[Footnote 63: T.W. Higginson, “Gabriel’s Defeat,” in the Atlantic Monthly, X, 337-345, reprinted in the same author’s Travellers and Outlaws (Boston, 1889), pp. 185-214; J.C. Ballagh, History of Slavery in Virginia, p. 92; J.H. Russell, The Free Negro in Virginia, p. 65; MS. vouchers in the Virginia State Library recording public payments for convicted slaves.]
Set on edge by Gabriel’s exploit, citizens far and wide were abnormally alert for some time thereafter; and perhaps the slaves here and there were unusually restive. Whether the one or the other of these conditions was most responsible, revelations and rumors were for several years conspicuously numerous.
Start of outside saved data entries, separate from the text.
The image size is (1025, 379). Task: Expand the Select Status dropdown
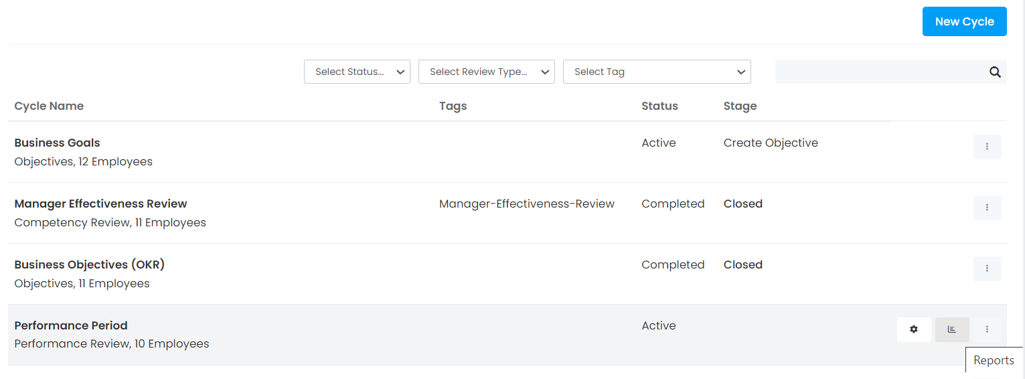point(357,72)
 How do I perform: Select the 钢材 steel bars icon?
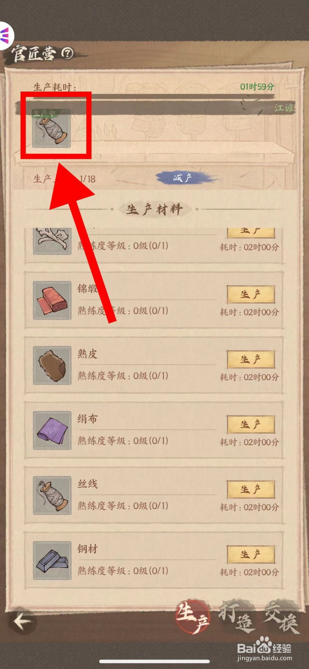tap(52, 560)
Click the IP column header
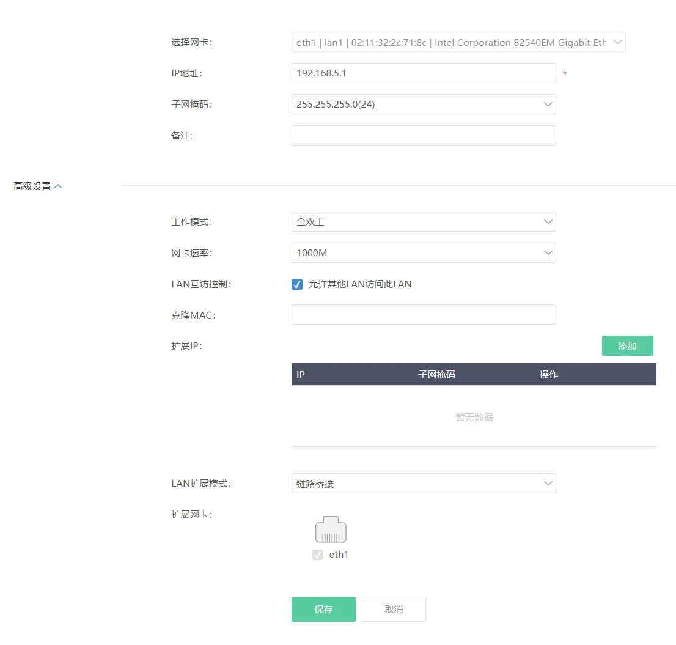 301,374
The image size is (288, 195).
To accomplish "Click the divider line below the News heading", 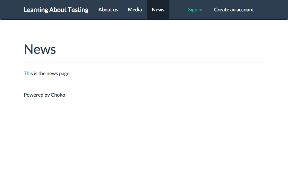I will (144, 63).
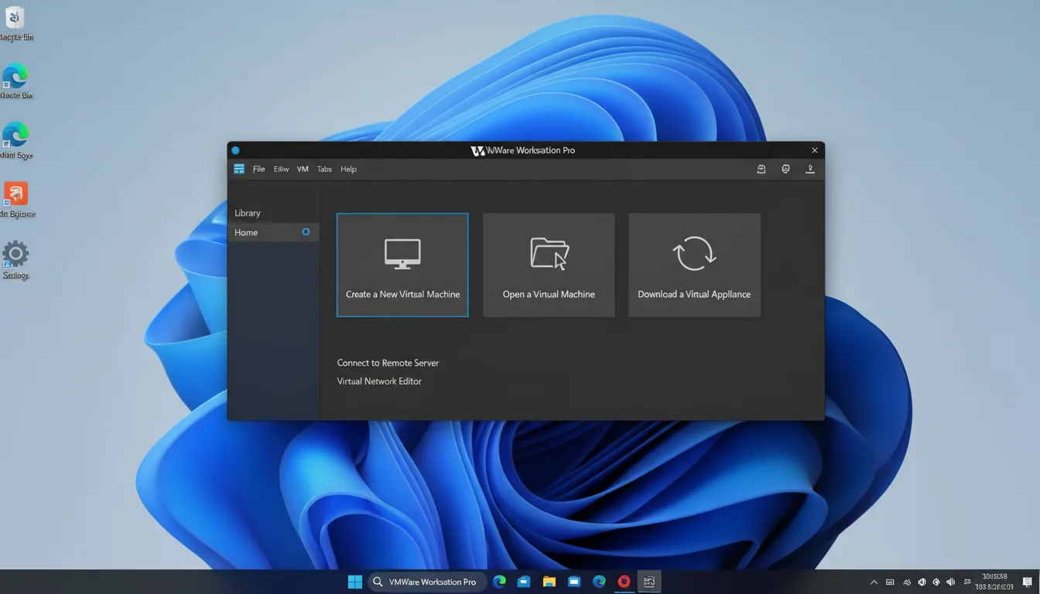Open the virtual machine console toolbar icon
Image resolution: width=1040 pixels, height=594 pixels.
785,169
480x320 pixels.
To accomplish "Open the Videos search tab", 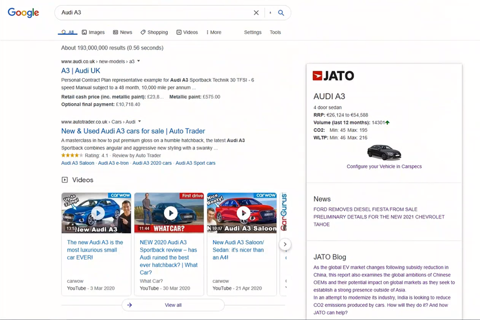I will tap(187, 33).
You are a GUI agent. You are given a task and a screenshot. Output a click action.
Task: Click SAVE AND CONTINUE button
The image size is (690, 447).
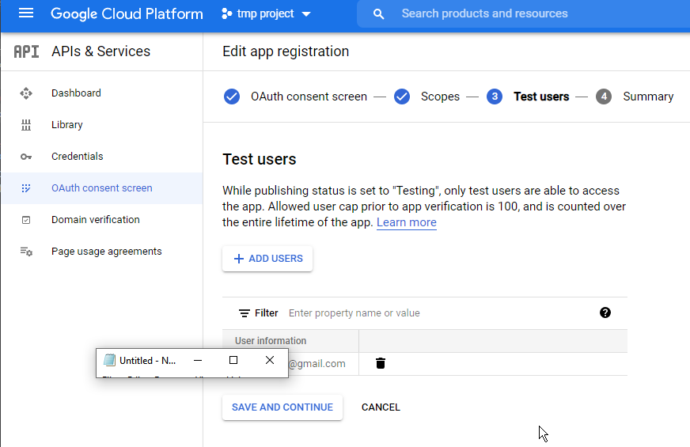click(282, 407)
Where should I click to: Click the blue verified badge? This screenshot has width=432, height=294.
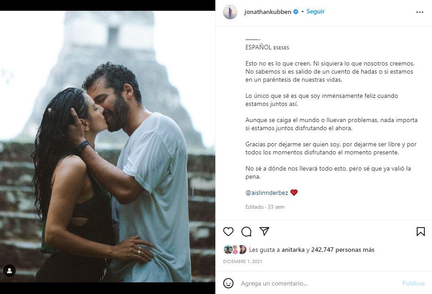click(296, 12)
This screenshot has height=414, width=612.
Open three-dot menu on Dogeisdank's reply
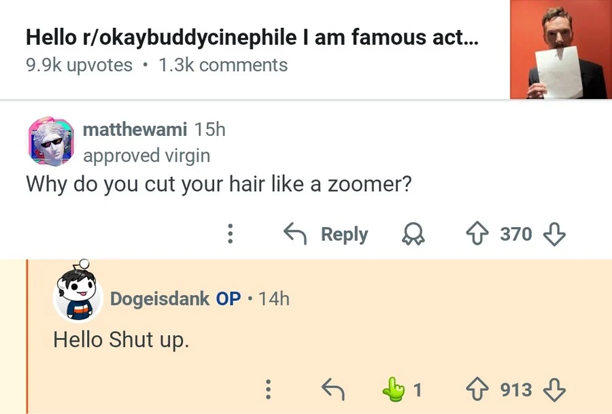269,390
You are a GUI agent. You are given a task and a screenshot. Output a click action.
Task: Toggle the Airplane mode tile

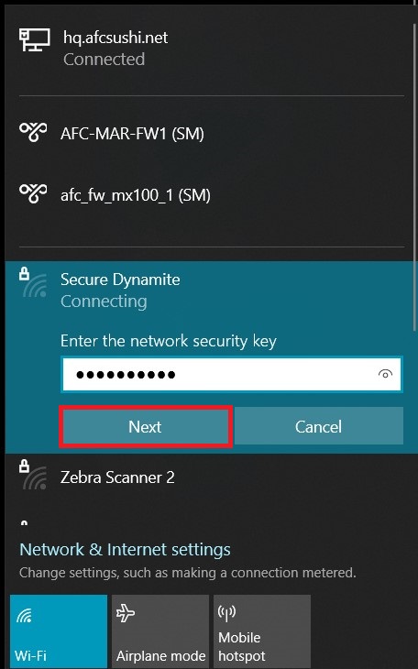click(x=160, y=631)
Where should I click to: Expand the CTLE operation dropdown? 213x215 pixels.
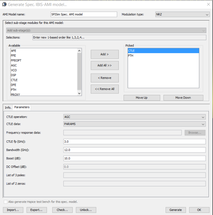click(x=134, y=117)
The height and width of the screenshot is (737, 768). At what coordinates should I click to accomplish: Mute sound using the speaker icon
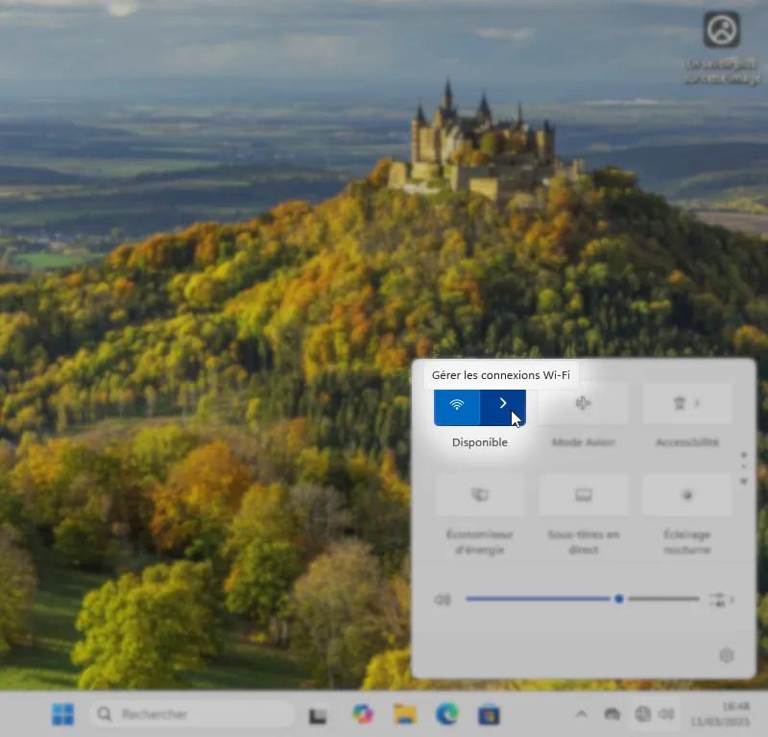click(x=442, y=600)
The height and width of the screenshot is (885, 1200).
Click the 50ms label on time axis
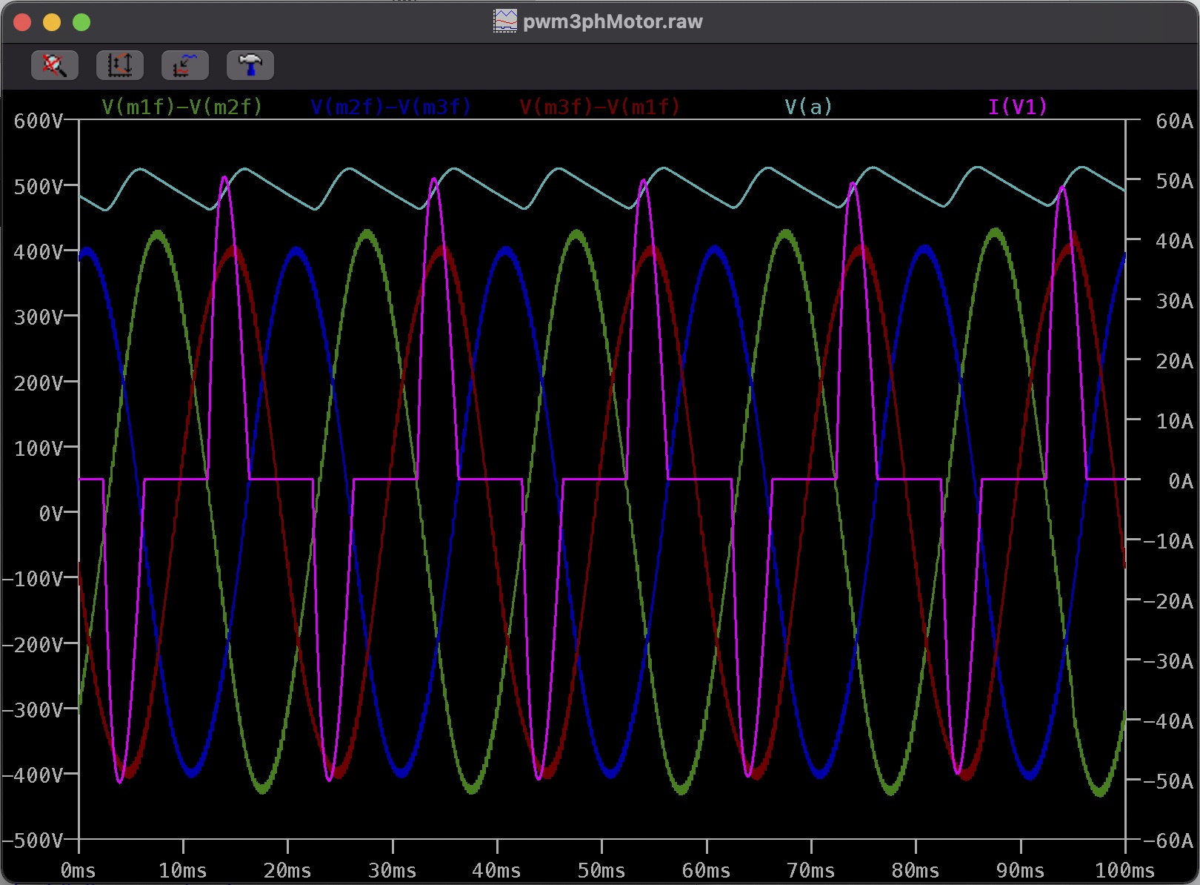[x=601, y=870]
In 1802 there were capital convictions of fourteen insurgent or conspiring slaves in six scattered counties of Virginia;[64] and panicky reports of uprisings were sent out from Hartford and Bertie Counties, North Carolina.[65] In July, 1804, the mayor of Savannah received from Augusta “information highly important to the safety, peace and security” of his town, and issued appropriate orders to the local militia.[66] Among rumors flying about South Carolina in this period, one on a December day in 1805 telling of risings above and below Columbia led to the planting of cannon before the state house there and to the instruction of the night patrols to seize every negro found at large. An over-zealous patrolman thereupon shot a slave who was peacefully following his own master, and was indicted next day for murder. The peaceful passing of the night brought a subsidence of the panic with the coming of day.[67]
[Footnote 64: Vouchers as above.]
[Footnote 65: Augusta, Ga., Chronicle, June 26, 1802.]
[Footnote 66: Thomas Gamble, Jr., History of the City Government of Savannah [Savannah, 1900], p. 68.]
[Footnote 67: “Diary of Edward Hooker,” in the American Historical Association Report for 1896, pp. 881, 882.]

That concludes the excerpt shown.